Khaldon Azhari and Yuka Osawa
TOKYO: The Japanese government held the annual ceremony to mourn those who died in World War II, at the Nippon Budokan on August 15 as this year marks the 75th anniversary of Japan’s surrender in the war.
Around 600 people attended the event, including Japan’s emperor and empress, as well as the prime minister and relatives of the dead.
Usually, more than 6,000 people attend but it was scaled down because of coronavirus concerns. Many of the relatives that regularly attend are within the elderly age group, increasing the risk of more severe symptoms if infected.
As a result, the government saw a need to reduce the total number of participants to about 400, along with about 200 officials, guests and media members.
The Japanese emperor and empress attended the ceremony for the second time since their enthronement. Emperor Naruhito said, “Looking back on the long period of postwar peace, reflecting on our past and bearing in mind the feelings of deep grief and remorse, I earnestly hope that the ravages of war will never be repeated.”
The emperor also mentioned the current COVID-19 situation, emphasizing prayers for peace and overcoming these difficulties.
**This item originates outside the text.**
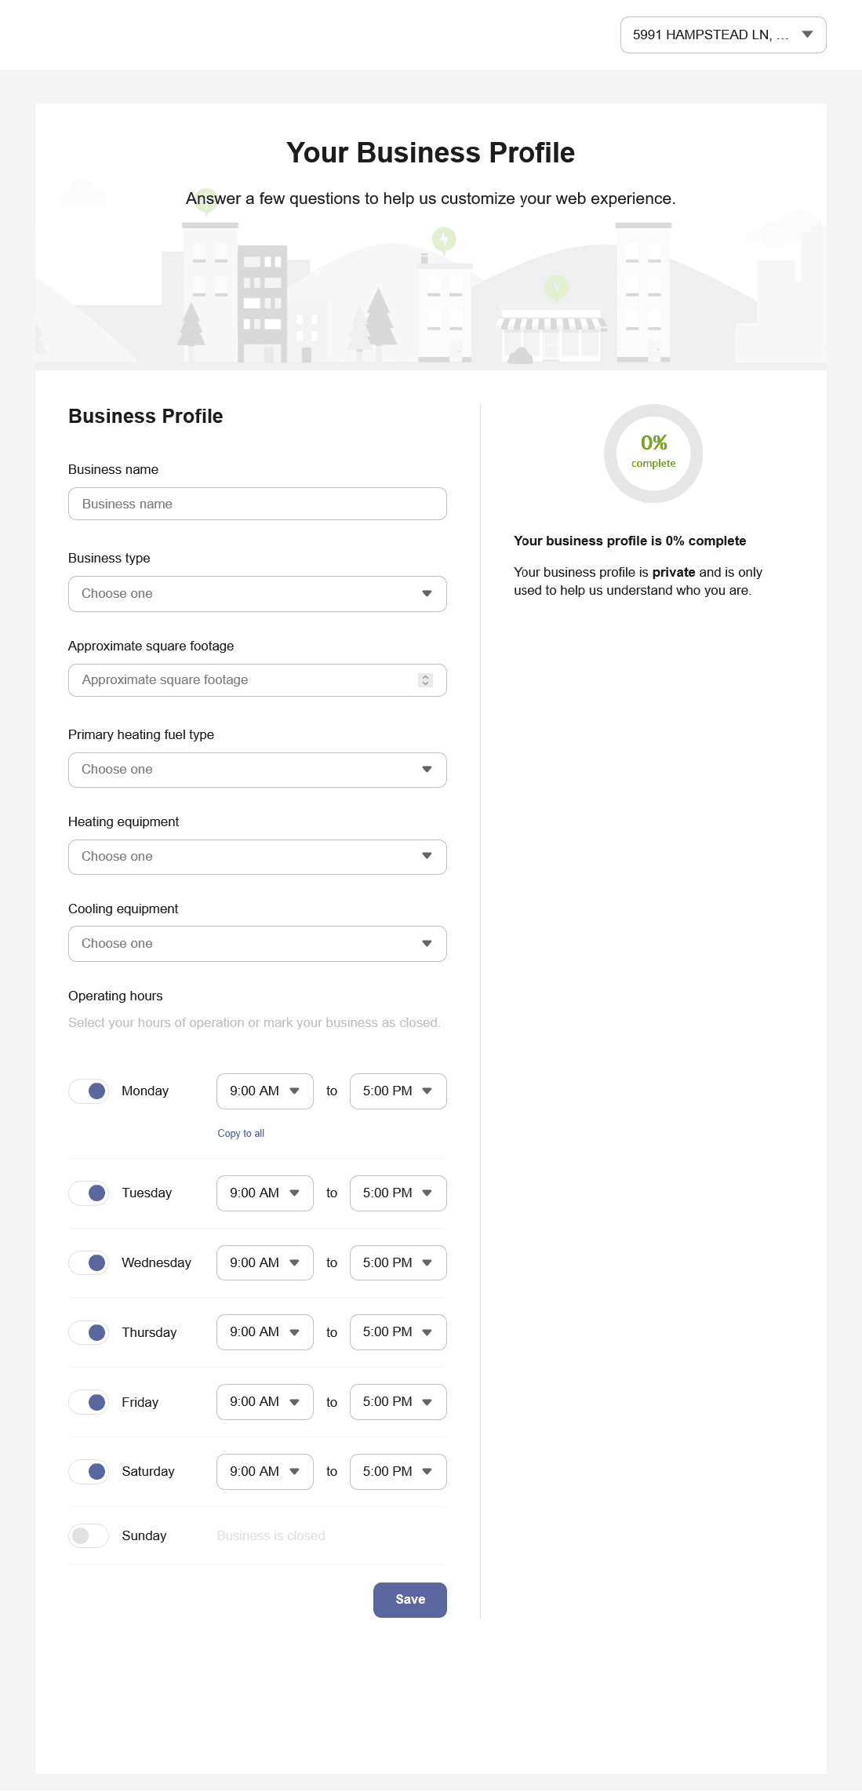
Task: Open Monday's 5:00 PM end time dropdown
Action: pyautogui.click(x=398, y=1091)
Prime Minister Shinzo Abe also spoke at the event, showing his respect and gratitude to the war victims and vowing to never forget the sacrifices of those who lost their lives in the war.
The oldest among the participating relatives was a 93-year-old man whose younger brother died from leukemia in Tianjin.
The youngest was a 12-year-old girl whose great-grandfather was killed in the Battle of Solomon Island. She presented a flower offering onstage to the dead as the representative of the young generation.
As part of COVID-19 measures, attendees were asked to wear white masks in the ceremony, and the national anthem was played only by the orchestra without being sung by the attendees.
Plastic bottles were not allowed into the venue due to strict security reasons, but anti-heat strokes measures were repeatedly announced.